Data for review:
=== Section Start ===
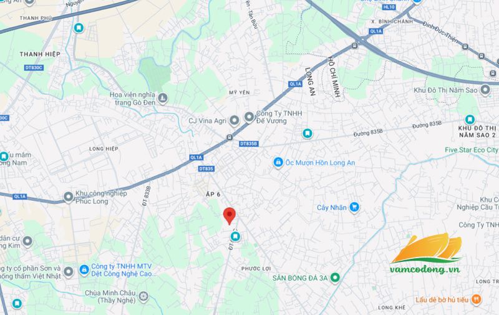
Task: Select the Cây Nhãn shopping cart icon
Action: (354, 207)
=== Section End ===
=== Section Start ===
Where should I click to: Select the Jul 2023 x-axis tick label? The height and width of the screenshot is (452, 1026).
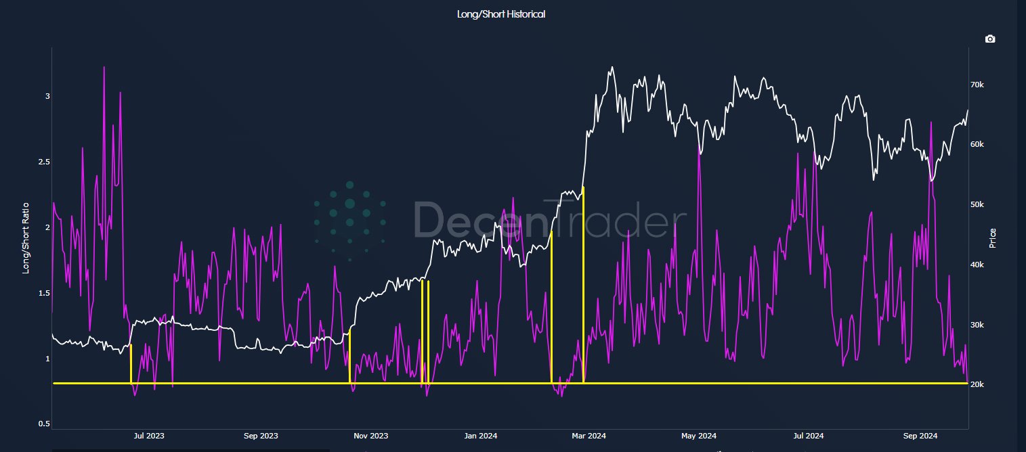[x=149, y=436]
=== Section End ===
=== Section Start ===
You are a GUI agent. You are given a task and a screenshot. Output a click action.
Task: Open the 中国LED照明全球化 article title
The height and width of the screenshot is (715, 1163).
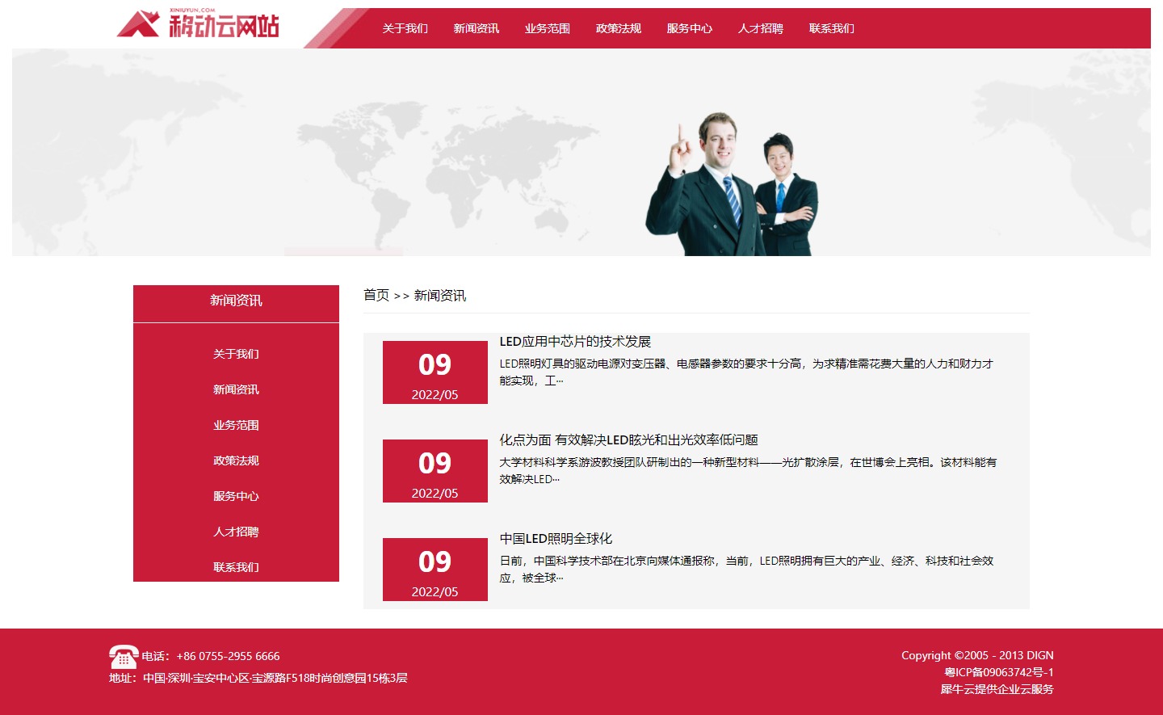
=== Section End ===
To do: What you give back should be only the lines of the records above, starting at the line with "Task: Open the 中国LED照明全球化 article title" and ending at the line with "The height and width of the screenshot is (715, 1163).", restated word for word.

Output below:
Task: Open the 中国LED照明全球化 article title
The height and width of the screenshot is (715, 1163).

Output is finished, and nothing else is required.